Alimentos y preparaciones a destacar:

A medida que el frió se intensifique, también conviene aumentar el yang en la dieta. La mejor forma de conseguirlo es:

  • Alargando las cocciones y  utilizar la olla a presión ó  un recipiente de hierro colado especial.
  • Grasa procedentes de oleaginosas, olivas, semillas de girasol, de sésamo, de calabaza; mantequilla de cacahuete, tahín, etc.
  • Para los no vegetarianos/veganos), algo de grasa animal  procedente de pescado y/o huevos, etc. 
  • Los platos ideales son la sopa de miso, los guisados largos, potajes, sopas y caldos.
  • algún horneado.
  • Época ideal para preparar pickles que nos ayudarán a enriquecer con enzimas tus platos invernales.
  • Las verduras de estación como coles, la calabaza y en general verduras de raíz,  como los nabos, zanahorias, chirivías, bardanas, remolachas, etc. son menos jugosos pero se mantienen más.
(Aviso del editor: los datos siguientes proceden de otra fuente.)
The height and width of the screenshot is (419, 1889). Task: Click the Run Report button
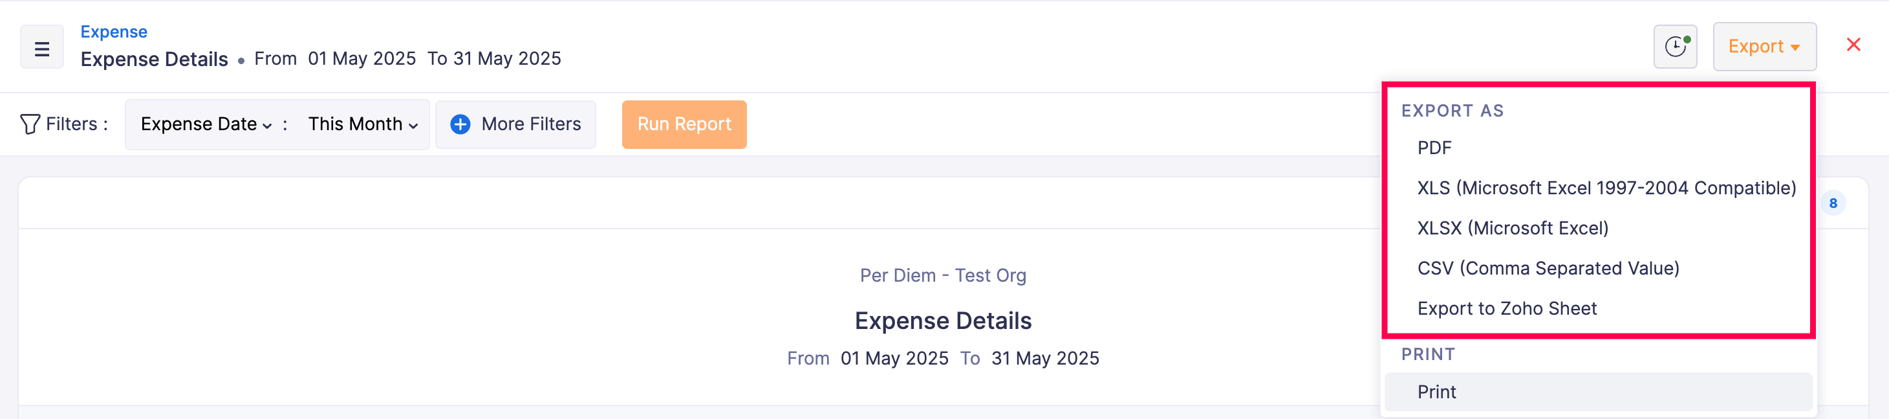[683, 124]
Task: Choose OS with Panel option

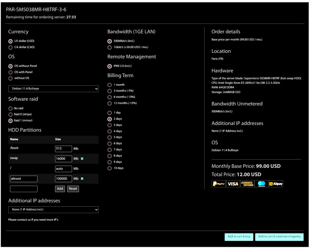Action: [x=10, y=72]
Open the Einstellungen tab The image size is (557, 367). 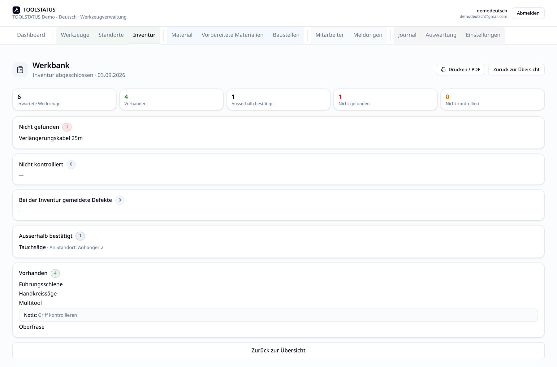click(483, 35)
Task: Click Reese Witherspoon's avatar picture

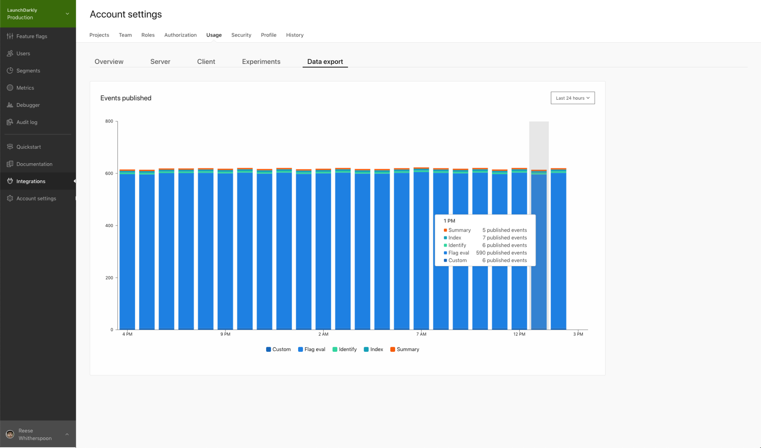Action: (x=10, y=434)
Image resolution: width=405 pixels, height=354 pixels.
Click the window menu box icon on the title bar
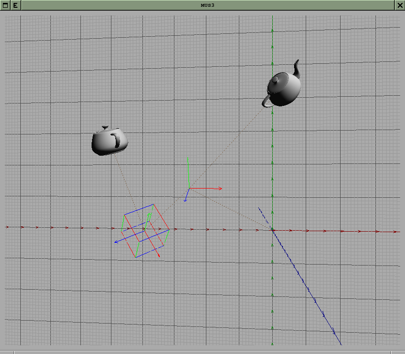tap(5, 5)
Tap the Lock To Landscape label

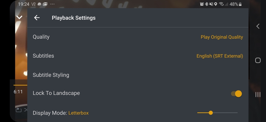pyautogui.click(x=56, y=93)
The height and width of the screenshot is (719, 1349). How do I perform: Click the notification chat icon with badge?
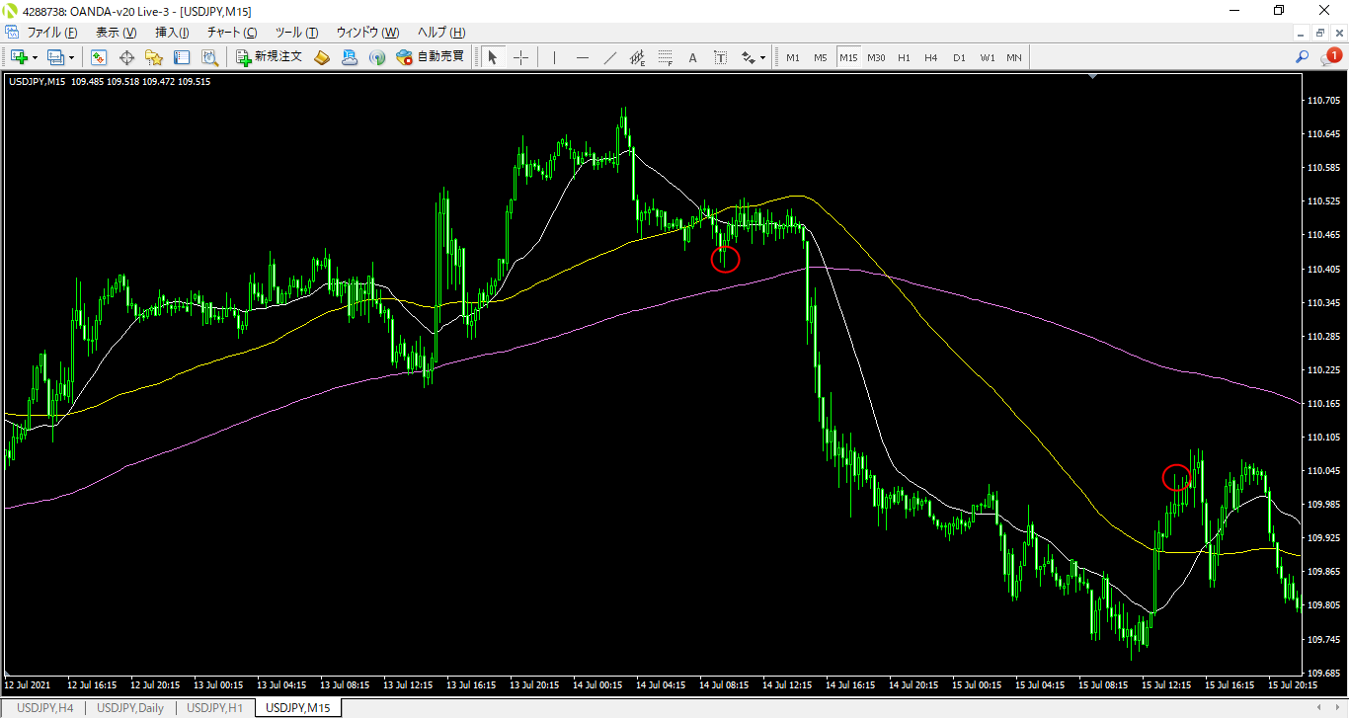pos(1330,57)
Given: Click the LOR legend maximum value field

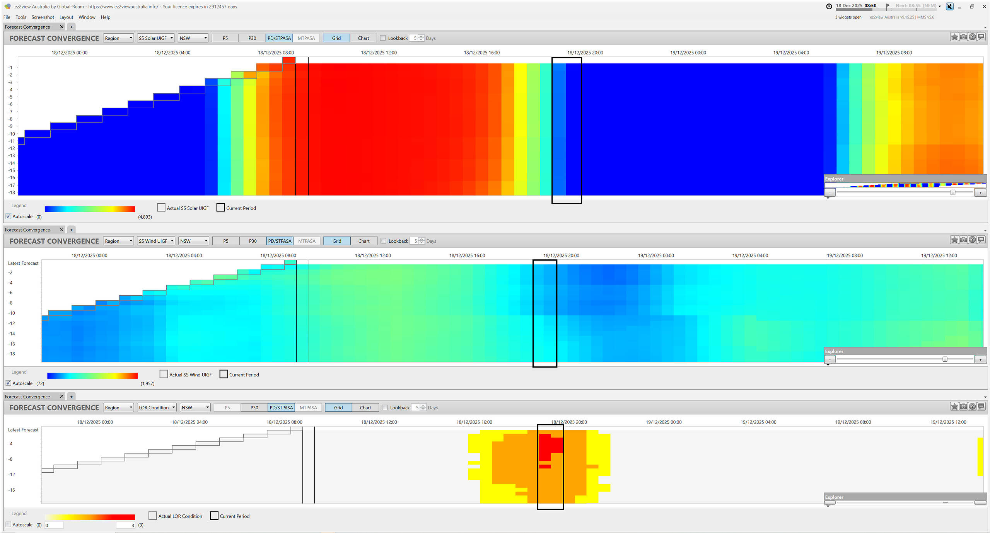Looking at the screenshot, I should tap(125, 525).
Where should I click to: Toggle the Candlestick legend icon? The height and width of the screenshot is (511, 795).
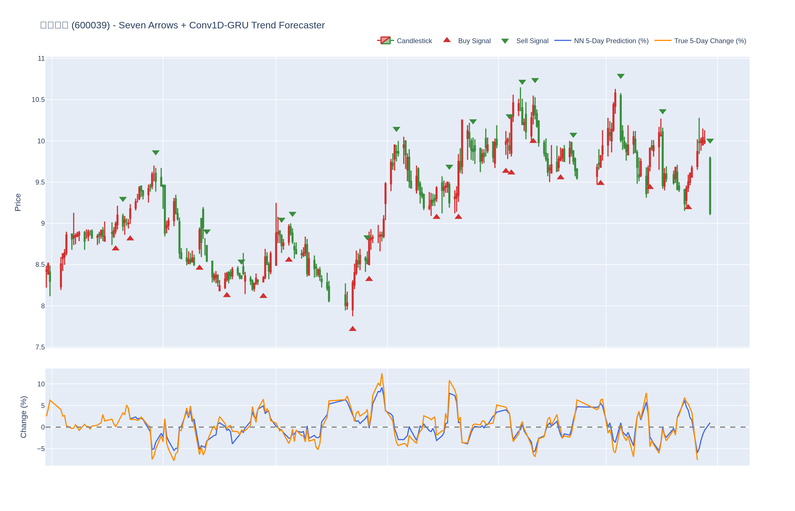coord(385,41)
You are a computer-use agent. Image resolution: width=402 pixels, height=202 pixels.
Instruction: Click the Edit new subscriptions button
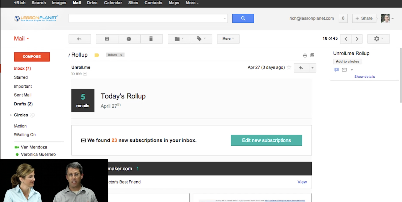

Requieren de cocciones más largas.
  • Fruta seca y en compota.
  • Nuestra alimentación será algo más salada.
  • En cuanto a cereales, nos inclinaremos por el trigo sarraceno, la avena, el mijo.
  • Las legumbres, son la estrella de la temporada.
  • Las algas se convierten en indispensables, en su misión de REMINERALIZARNOS.

-Elemento Agua –

  • Órganos correspondientes: riñones, vejiga y órganos sexuales
  • Es la estación más yin, con sus días fríos y cortos.

Esta es una estación de recogimiento y de descanso. La energía se encuentra estancada, como contraída y vibramos muy lentamente. Se dirige y concentra hacia el interior, para una al final de la estación, iniciar un  nuevo ciclo de  “subida”  al llegar la  primavera.

Bastará con traer a nuestra mente, la visión de los árboles en esta estación. Bajan su savia, su energía, hasta las raíces, dejándonos una imagen sin hojas, sin color, que induce a pensar que no hay “actividad” en ellos, que están dormidos….. Sabemos que no es así. Mientras el árbol parece dormir, el interior de sus yemas y sus ramas trabajan frenéticamente en la respiración, la fotosíntesis, la división celular, la síntesis de enzimas y la producción de sustancias que estimularán el crecimiento de las yemas en primavera.

Este mismo ejemplo, es aplicable al ser humano. Lo  inteligente, será aplicarlo y bajar nuestro ritmo. El invierno nos ofrece un tiempo precioso de interiorización, de regeneración, recuperación   y preparación para los largos días que vendrán al llegar la primavera. Será entonces cuando podamos disfrutar de nuestro respeto a los ciclos naturales, en forma de plenitud y dinamismo.

En la cocina se harán preparaciones de cocciones largas, con tiempo a fuegos suaves, usando menos agua y utilizaremos más algas y sal ya que nuestras necesidades ENERGÉTICAS  en esta estación principalmente serán  CALENTAR, NUTRIR Y REMINERALIZAR.